--- Assigned task ---
Set down exactly the lines of the listing below that begin at the one containing "Γυαλιά (686, 1386)" and end at the last line, both included.

[Start of Attachment]

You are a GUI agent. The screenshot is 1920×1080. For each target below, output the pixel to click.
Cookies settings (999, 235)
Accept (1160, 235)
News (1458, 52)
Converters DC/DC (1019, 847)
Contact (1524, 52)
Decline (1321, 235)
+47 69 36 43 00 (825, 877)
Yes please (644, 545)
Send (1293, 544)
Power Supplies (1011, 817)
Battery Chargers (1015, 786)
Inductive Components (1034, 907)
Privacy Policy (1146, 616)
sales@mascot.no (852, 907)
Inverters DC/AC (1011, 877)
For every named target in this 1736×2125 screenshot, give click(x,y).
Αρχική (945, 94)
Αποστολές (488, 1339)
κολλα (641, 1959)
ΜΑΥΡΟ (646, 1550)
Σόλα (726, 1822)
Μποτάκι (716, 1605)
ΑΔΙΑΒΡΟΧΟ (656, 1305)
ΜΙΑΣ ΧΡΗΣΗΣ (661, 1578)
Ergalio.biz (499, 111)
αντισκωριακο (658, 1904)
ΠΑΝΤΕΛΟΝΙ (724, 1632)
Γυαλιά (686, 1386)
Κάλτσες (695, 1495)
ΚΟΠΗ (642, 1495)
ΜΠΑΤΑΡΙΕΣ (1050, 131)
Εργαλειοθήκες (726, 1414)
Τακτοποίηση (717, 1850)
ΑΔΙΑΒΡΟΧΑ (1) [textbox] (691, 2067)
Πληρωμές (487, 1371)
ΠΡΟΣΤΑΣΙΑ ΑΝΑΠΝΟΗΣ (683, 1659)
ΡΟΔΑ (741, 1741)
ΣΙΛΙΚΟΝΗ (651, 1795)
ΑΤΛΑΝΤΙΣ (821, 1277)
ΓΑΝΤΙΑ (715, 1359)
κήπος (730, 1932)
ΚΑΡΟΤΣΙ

[End of Attachment]

--- Exercise result ---
Γυαλιά (686, 1386)
Κάλτσες (695, 1495)
ΚΟΠΗ (642, 1495)
ΜΠΑΤΑΡΙΕΣ (1050, 131)
Εργαλειοθήκες (726, 1414)
Τακτοποίηση (717, 1850)
ΑΔΙΑΒΡΟΧΑ (1) [textbox] (691, 2067)
Πληρωμές (487, 1371)
ΠΡΟΣΤΑΣΙΑ ΑΝΑΠΝΟΗΣ (683, 1659)
ΡΟΔΑ (741, 1741)
ΣΙΛΙΚΟΝΗ (651, 1795)
ΑΤΛΑΝΤΙΣ (821, 1277)
ΓΑΝΤΙΑ (715, 1359)
κήπος (730, 1932)
ΚΑΡΟΤΣΙ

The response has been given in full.